Le match fut aussi émouvant et passionné qu'il est possible de l'imaginer. Il eut, certes, pu fournir un autre résultat ; toutefois, sa régularité ne saurait être discutée et la victoire a récompensé celui des deux rivaux qui possède la meilleure maîtrise, la plus grande volonté de briller.
Il n'y a pas deux équipes de grande classe en France dont la façon de jouer soit plus dissemblable. Sochaux progresse par passes courtes, mais précises, feintes, dribbles, et cherche à ne shooter qu'à coup sûr. Marseille ne s'embarrasse d'aucune subtilité, frappe la balle fortement et possède un style fruste d'aspect, certes, mais plus direct et plus athlétique. Jamais meilleure occasion de constater cette opposition de méthode ne fut offert qu'au cours du match joué aujourd'hui sous la direction énergique de M. Leclerq. Les tenants de la Coupe n'ont en rien modifié leur façon d'opérer, quoique l'inclusion de Fascineck dans leur ligne d'attaque tende à accentuer, heureusement, la recherche de l'efficacité et du résultat. Mais leur obstination, si soutenue soit-elle, finit par s'émousser quand le succès se refuse un peu trop longtemps à répondre à ces efforts.
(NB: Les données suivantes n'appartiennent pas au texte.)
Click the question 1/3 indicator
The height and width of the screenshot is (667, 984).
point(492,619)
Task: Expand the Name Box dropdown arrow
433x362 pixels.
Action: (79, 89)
La finesse et la précision sont de grandes qualités ; cependant, avec une telle méthode, une seule erreur d'un bon joueur, une seule médiocrité parmi les onze partenaires suffisent à dérégler la meilleure équipe.
Marseille est bien d'adversaire le plus à redouter pour Sochaux et l'a prouvé. Sur le rideau de ses défenseurs et devant le brio de Vasconcellos, les descentes des "bleu et or" se brisèrent comme le font les lames sur les rochers de la Corniche. Nettement placé en flèche, Zermani, Zatelli et Kohut n'avaient à se préoccuper que de foncer droit sur le but adverse. Ils attendaient toujours les passes longues et aériennes et savaient en tirer tout le parti possible. Pour tout dire, Sochaux continue d'appuyer ses méthodes de jeu à celles des Centraux, et Marseille demeure sous l'influence, incomplète mais certaine, de nos amis d'outre-Manche.
Je garderai le meilleur souvenir de la première mi-temps jouée à une allure particulièrement vive. Pendant les 45 minutes initiales, l'admirable précision des Sochaliens jeta l'inquiétude à tout instant et de tous côtés parmi les Marseillais. Mais la rapidité d'action et la décision des champions les sauvèrent. Les rapides descentes de Kohut et de Zermani prouvèrent le danger qu'il y a à ne songer qu'à l'offensive. Elles eurent, pour premier effet, deux coups de pied de coin. Sur le premier, alors que Di Lorto effectuait la remise en jeu, la balle ricocha sur Cazenave et Zatelli l'expédia dans le coin du filet, à la 19e minute du match.
Le second coup de pied de coin faillit aussi être grave, puisque Di Lorto bloqua la balle derrrière sa ligne ; mais une faute avait été sifflée, et il fallut attendre la 36e minute pour que Sochaux égalisât, sur une pase de Gougain, et grâce à un shot placé de très près par Fascineck.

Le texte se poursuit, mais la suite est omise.